If your exposure to birth has been limited to tv shows and movies, then you’re probably under the impression that a birthing woman always wears a hospital gown: the giant tarp of starchy fabric that comes in a variety of drab colors and strange patterns that look good on no one. And don’t forget the matching robe that literally covers your ass while you walk around and around and around the L&D floor of your hospital. While you might think that wearing these gorgeous items is mandatory if you deliver in a hospital, IT IS NOT.
You can labor and give birth in whatever you want to wear.
Ok, doula lady, so what should I wear?
Wear what makes you comfortable. Have you been living in your partner’s sweats? Wear those. Do you love the smell and feel of one of his t-shirts? For sure wear that. If you’re going into a sterile hospital environment, you’ll want to retain the comforting elements that will allow you to relax and feel at ease. The textures of familiar fabrics and smells will keep your stress level low and help relax your body which is, of course, key to labor progressing.
Many of my clients buy a special nursing nightgown and robe that they set aside just for labor and delivery. Most are able to find comfortable, cute pieces that don’t cost a lot. Pro tip: wash your nightgown beforehand so it smells like your preferred detergent and the rest of your house.
What can I wear in the hospital tub or shower?
I had a client bring a bikini to the hospital because she knew she wanted to labor in the tub but didn’t want to be naked. It’s a level of vulnerability that some women aren’t comfortable with right away. Sure, bring a swimsuit. But again, a big old comfy t-shirt can get wet too. I’ve also had clients bring nursing tanks and workout tops if they planned to be in the water. Most end up naked.

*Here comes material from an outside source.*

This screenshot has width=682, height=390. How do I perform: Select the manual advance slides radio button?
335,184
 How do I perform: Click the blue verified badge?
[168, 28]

What if my nurse tells me to change?
You don’t have to if you don’t want to. I’ve heard nurses tell my clients that they’ll want to put on the gown and robe because their clothes will “get messy” during birth. Well, of course they will. Your bag of waters, blood, urine, poop... it’s all got to go somewhere. There’s a good chance what you’re wearing might get a tad soiled. And if that’s a big deal to you, by all means, put on the gown.
Am I really going to end up naked?
Probably. Labor hormones make you hot, cold, then hot again, then cold again. If you’re a particularly private person and don’t think you’ll be comfortable with being exposed, there are ways to remain modest. Think about bringing layers to the hospital as well as your own blankets. Also, if the idea of being naked makes you nervous, remember that nurses, doulas, midwives, and OBs see naked women in labor all the time. It’s a beautiful process. The last thing on our minds is judgment of your body or what it’s doing to get your baby out.
A note on underwear: if you feel the need to wear it during labor, go ahead. There’s no rule that says you can’t have it on until your baby is born.
What if I have a C-section?
If you end up with a C-section, planned or unplanned, you’re likely wearing the gown. Remember to take your bra off before the IV goes in... or your nurses will have to do magic tricks weaving straps around saline bags like mine did during my first (ahem, and second) deliveries. Don’t judge. I forgot.
What should I wear after I have my baby?
It’s up to you! (Are you sensing a theme?) I highly suggest wearing, washing, and taking with you the super stretchy shorts-type underwear most hospitals provide. These are especially lovely if you have a c-section and you need something that comes up and over the incision site. Underwear that has room for big pads are a must.
The nursing bras and tanks you thoughtfully purchased in your third trimester are great, but be prepared to potentially need an even bigger size than you anticipated. Maternity clothes will likely still be the most comfortable things you own for at least the first few months after your baby is born. And if you’re still wearing them at your baby’s first birthday? You’re comfortable and celebrating the day you became a mom. What could be better?